_Task brief_.
Rewrite all the rows below as a Markdown table with the columns No. and Row, numbering each row in order and leaving out blank lines.

##### Data shown

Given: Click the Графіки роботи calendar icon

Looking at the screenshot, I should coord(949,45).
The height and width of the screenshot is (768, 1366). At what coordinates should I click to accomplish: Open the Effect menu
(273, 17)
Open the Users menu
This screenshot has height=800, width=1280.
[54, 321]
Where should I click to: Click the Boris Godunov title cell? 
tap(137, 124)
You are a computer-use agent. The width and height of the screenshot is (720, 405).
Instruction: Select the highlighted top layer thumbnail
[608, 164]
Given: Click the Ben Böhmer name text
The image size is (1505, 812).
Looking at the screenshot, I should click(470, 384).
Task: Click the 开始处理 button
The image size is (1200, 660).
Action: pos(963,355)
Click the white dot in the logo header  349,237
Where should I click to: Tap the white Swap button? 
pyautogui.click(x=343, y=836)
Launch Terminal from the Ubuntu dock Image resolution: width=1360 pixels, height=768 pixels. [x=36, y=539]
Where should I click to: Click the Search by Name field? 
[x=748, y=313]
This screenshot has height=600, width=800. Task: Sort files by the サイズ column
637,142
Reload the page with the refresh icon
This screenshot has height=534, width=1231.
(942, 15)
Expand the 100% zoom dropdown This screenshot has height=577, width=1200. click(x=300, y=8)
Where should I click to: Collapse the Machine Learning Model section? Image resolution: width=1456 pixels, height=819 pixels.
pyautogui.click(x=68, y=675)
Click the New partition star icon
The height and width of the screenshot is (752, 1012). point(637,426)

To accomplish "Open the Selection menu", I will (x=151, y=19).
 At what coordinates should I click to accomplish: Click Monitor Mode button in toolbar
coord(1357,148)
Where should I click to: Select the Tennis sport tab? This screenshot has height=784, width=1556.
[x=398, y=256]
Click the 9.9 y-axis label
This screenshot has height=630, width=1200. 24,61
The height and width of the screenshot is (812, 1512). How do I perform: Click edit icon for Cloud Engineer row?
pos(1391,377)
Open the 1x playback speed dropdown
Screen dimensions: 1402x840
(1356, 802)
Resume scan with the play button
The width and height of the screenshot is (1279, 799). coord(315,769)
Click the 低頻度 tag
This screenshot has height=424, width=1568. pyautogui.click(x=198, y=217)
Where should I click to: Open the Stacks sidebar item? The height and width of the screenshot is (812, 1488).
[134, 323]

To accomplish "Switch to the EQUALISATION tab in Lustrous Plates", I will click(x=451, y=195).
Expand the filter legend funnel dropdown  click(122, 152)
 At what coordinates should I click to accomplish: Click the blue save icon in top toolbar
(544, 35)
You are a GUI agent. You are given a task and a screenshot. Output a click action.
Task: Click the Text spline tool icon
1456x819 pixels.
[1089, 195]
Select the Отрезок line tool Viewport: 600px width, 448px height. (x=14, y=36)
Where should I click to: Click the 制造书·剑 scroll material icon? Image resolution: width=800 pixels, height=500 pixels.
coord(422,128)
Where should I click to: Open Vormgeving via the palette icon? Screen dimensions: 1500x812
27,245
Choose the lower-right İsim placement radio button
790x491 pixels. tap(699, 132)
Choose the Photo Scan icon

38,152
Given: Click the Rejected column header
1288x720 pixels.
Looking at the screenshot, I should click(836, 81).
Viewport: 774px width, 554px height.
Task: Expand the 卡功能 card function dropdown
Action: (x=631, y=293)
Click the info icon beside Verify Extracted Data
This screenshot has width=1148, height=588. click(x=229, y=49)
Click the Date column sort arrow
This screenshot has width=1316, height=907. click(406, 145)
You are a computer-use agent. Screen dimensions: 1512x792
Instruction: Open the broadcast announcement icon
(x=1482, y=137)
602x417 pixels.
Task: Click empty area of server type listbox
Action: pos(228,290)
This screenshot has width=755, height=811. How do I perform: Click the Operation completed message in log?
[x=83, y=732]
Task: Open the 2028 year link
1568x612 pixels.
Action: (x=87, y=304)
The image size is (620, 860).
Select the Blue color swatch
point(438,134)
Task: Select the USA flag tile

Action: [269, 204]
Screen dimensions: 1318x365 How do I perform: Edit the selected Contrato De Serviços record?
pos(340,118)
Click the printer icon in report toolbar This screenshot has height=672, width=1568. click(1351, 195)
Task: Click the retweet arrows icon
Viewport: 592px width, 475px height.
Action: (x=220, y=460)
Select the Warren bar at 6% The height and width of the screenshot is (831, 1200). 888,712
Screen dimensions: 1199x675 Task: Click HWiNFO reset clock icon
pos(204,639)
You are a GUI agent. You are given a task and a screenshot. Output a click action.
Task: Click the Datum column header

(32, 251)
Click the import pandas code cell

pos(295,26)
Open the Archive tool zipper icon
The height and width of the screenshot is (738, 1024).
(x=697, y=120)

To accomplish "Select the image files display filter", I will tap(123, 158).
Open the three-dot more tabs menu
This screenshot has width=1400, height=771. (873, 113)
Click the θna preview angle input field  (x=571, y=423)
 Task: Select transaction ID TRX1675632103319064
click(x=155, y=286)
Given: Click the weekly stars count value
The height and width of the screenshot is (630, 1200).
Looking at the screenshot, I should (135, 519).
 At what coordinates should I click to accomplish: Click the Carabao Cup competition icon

##########

_The completed task_.
| No. | Row |
|---|---|
| 1 | Given: Click the Графіки роботи calendar icon |
| 2 | Looking at the screenshot, I should coord(949,45). |
| 3 | The height and width of the screenshot is (768, 1366). At what coordinates should I click to accomplish: Open the Effect menu |
| 4 | (273, 17) |
| 5 | Open the Users menu |
| 6 | This screenshot has height=800, width=1280. |
| 7 | [54, 321] |
| 8 | Where should I click to: Click the Boris Godunov title cell?  |
| 9 | tap(137, 124) |
| 10 | You are a computer-use agent. The width and height of the screenshot is (720, 405). |
| 11 | Instruction: Select the highlighted top layer thumbnail |
| 12 | [608, 164] |
| 13 | Given: Click the Ben Böhmer name text |
| 14 | The image size is (1505, 812). |
| 15 | Looking at the screenshot, I should click(470, 384). |
| 16 | Task: Click the 开始处理 button |
| 17 | The image size is (1200, 660). |
| 18 | Action: pos(963,355) |
| 19 | Click the white dot in the logo header  349,237 |
| 20 | Where should I click to: Tap the white Swap button?  |
| 21 | pyautogui.click(x=343, y=836) |
| 22 | Launch Terminal from the Ubuntu dock Image resolution: width=1360 pixels, height=768 pixels. [x=36, y=539] |
| 23 | Where should I click to: Click the Search by Name field?  |
| 24 | [x=748, y=313] |
| 25 | This screenshot has height=600, width=800. Task: Sort files by the サイズ column |
| 26 | 637,142 |
| 27 | Reload the page with the refresh icon |
| 28 | This screenshot has height=534, width=1231. |
| 29 | (942, 15) |
| 30 | Expand the 100% zoom dropdown This screenshot has height=577, width=1200. click(x=300, y=8) |
| 31 | Where should I click to: Collapse the Machine Learning Model section? Image resolution: width=1456 pixels, height=819 pixels. |
| 32 | pyautogui.click(x=68, y=675) |
| 33 | Click the New partition star icon |
| 34 | The height and width of the screenshot is (752, 1012). point(637,426) |
| 35 | To accomplish "Open the Selection menu", I will (x=151, y=19). |
| 36 |  At what coordinates should I click to accomplish: Click Monitor Mode button in toolbar |
| 37 | coord(1357,148) |
| 38 | Where should I click to: Select the Tennis sport tab? This screenshot has height=784, width=1556. |
| 39 | [x=398, y=256] |
| 40 | Click the 9.9 y-axis label |
| 41 | This screenshot has height=630, width=1200. 24,61 |
| 42 | The height and width of the screenshot is (812, 1512). How do I perform: Click edit icon for Cloud Engineer row? |
| 43 | pos(1391,377) |
| 44 | Open the 1x playback speed dropdown |
| 45 | Screen dimensions: 1402x840 |
| 46 | (1356, 802) |
| 47 | Resume scan with the play button |
| 48 | The width and height of the screenshot is (1279, 799). coord(315,769) |
| 49 | Click the 低頻度 tag |
| 50 | This screenshot has height=424, width=1568. pyautogui.click(x=198, y=217) |
| 51 | Where should I click to: Open the Stacks sidebar item? The height and width of the screenshot is (812, 1488). |
| 52 | [134, 323] |
| 53 | To accomplish "Switch to the EQUALISATION tab in Lustrous Plates", I will click(x=451, y=195). |
| 54 | Expand the filter legend funnel dropdown  click(122, 152) |
| 55 |  At what coordinates should I click to accomplish: Click the blue save icon in top toolbar |
| 56 | (544, 35) |
| 57 | You are a GUI agent. You are given a task and a screenshot. Output a click action. |
| 58 | Task: Click the Text spline tool icon |
| 59 | 1456x819 pixels. |
| 60 | [1089, 195] |
| 61 | Select the Отрезок line tool Viewport: 600px width, 448px height. (x=14, y=36) |
| 62 | Where should I click to: Click the 制造书·剑 scroll material icon? Image resolution: width=800 pixels, height=500 pixels. |
| 63 | coord(422,128) |
| 64 | Where should I click to: Open Vormgeving via the palette icon? Screen dimensions: 1500x812 |
| 65 | 27,245 |
| 66 | Choose the lower-right İsim placement radio button |
| 67 | 790x491 pixels. tap(699, 132) |
| 68 | Choose the Photo Scan icon |
| 69 | 38,152 |
| 70 | Given: Click the Rejected column header |
| 71 | 1288x720 pixels. |
| 72 | Looking at the screenshot, I should click(836, 81). |
| 73 | Viewport: 774px width, 554px height. |
| 74 | Task: Expand the 卡功能 card function dropdown |
| 75 | Action: (x=631, y=293) |
| 76 | Click the info icon beside Verify Extracted Data |
| 77 | This screenshot has width=1148, height=588. click(x=229, y=49) |
| 78 | Click the Date column sort arrow |
| 79 | This screenshot has width=1316, height=907. click(406, 145) |
| 80 | You are a computer-use agent. Screen dimensions: 1512x792 |
| 81 | Instruction: Open the broadcast announcement icon |
| 82 | (x=1482, y=137) |
| 83 | 602x417 pixels. |
| 84 | Task: Click empty area of server type listbox |
| 85 | Action: pos(228,290) |
| 86 | This screenshot has width=755, height=811. How do I perform: Click the Operation completed message in log? |
| 87 | [x=83, y=732] |
| 88 | Task: Open the 2028 year link |
| 89 | 1568x612 pixels. |
| 90 | Action: (x=87, y=304) |
| 91 | The image size is (620, 860). |
| 92 | Select the Blue color swatch |
| 93 | point(438,134) |
| 94 | Task: Select the USA flag tile |
| 95 | Action: [269, 204] |
| 96 | Screen dimensions: 1318x365 How do I perform: Edit the selected Contrato De Serviços record? |
| 97 | pos(340,118) |
| 98 | Click the printer icon in report toolbar This screenshot has height=672, width=1568. click(1351, 195) |
| 99 | Task: Click the retweet arrows icon |
| 100 | Viewport: 592px width, 475px height. |
| 101 | Action: (x=220, y=460) |
| 102 | Select the Warren bar at 6% The height and width of the screenshot is (831, 1200). 888,712 |
| 103 | Screen dimensions: 1199x675 Task: Click HWiNFO reset clock icon |
| 104 | pos(204,639) |
| 105 | You are a GUI agent. You are given a task and a screenshot. Output a click action. |
| 106 | Task: Click the Datum column header |
| 107 | (32, 251) |
| 108 | Click the import pandas code cell |
| 109 | pos(295,26) |
| 110 | Open the Archive tool zipper icon |
| 111 | The height and width of the screenshot is (738, 1024). |
| 112 | (x=697, y=120) |
| 113 | To accomplish "Select the image files display filter", I will tap(123, 158). |
| 114 | Open the three-dot more tabs menu |
| 115 | This screenshot has width=1400, height=771. (873, 113) |
| 116 | Click the θna preview angle input field  (x=571, y=423) |
| 117 |  Task: Select transaction ID TRX1675632103319064 |
| 118 | click(x=155, y=286) |
| 119 | Given: Click the weekly stars count value |
| 120 | The height and width of the screenshot is (630, 1200). |
| 121 | Looking at the screenshot, I should (135, 519). |
| 122 |  At what coordinates should I click to accomplish: Click the Carabao Cup competition icon |